O que nos une é a mesma coisa que nos unia há dez anos: a vontade de continuar caminhando em busca do invisível, de algo que talvez nunca encontremos. Somos artistas e isso por si só já seria suficiente para nos manter unidos, mas nem sempre é assim. Temos nossas diferenças, nossos pontos de vista divergentes, que nos fazem morrer e renascer renovados a cada dia. Sempre foi assim – o que nos une nem sempre é o concreto, o projeto pronto e acabado, mas o vazio das imperfeições, o medo das tentativas que nos aproxima e nos fortalece.
Quais as preocupações estéticas de vocês?
A Fiandeiros tem um traço, uma identidade musical bastante forte em seus trabalhos, não apenas instrumentalmente falando, mas também na melodia textual. Isso sempre foi alvo de nossas pesquisas. Em nosso último trabalho, Noturnos, nos experimentamos em outro viés, o da dura realidade das ruas. É um trabalho onde a musicalidade incomoda, são acordes dissonantes do que até então nós tínhamos feito. Falar sobre violência, medo, agressividade, abandono, asco, invisibilidade social, exigiu de nós um esforço enorme e um desprendimento de nossas vaidades pessoais muito além do que já havíamos ido em outros trabalhos. Sinto que agora é hora de voltar, de proceder o caminho de volta à nossa harmonia original, o que não significa que é menos densa. Penso em Picasso que, ao tentar retornar às origens do cubismo, acabou por recriar a realidade contida nele. Lógico que sem qualquer pretensão de nos compararmos, mas é um processo semelhante de busca interna em nossa estética. O legal é que não sabemos onde vamos acabar, as tentativas existem e são múltiplas, tudo vai depender das nossas escolhas. Mas o mais importante é não ficar parado, porque até mesmo quando o artista imita a si mesmo ele se recria.

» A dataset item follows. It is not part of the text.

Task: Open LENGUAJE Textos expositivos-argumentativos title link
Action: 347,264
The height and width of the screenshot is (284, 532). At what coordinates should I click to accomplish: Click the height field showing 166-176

Quais os próximos projetos?
Temos vários projetos para o futuro. Entre eles, montar um texto para crianças, intitulado Vento forte para água e sabão, de autoria de um ator pernambucano e pessoa muito querida nossa, Giordano Castro, do Magiluth. Estamos aguardando para ver se sai no máximo até o início do próximo ano. Mas tem pelo menos mais uns três ou quatro projetos viáveis para um futuro próximo. Vamos aguardar e ver o que acontece. O processo é este: viver o efêmero e mergulhar no transitório. Só.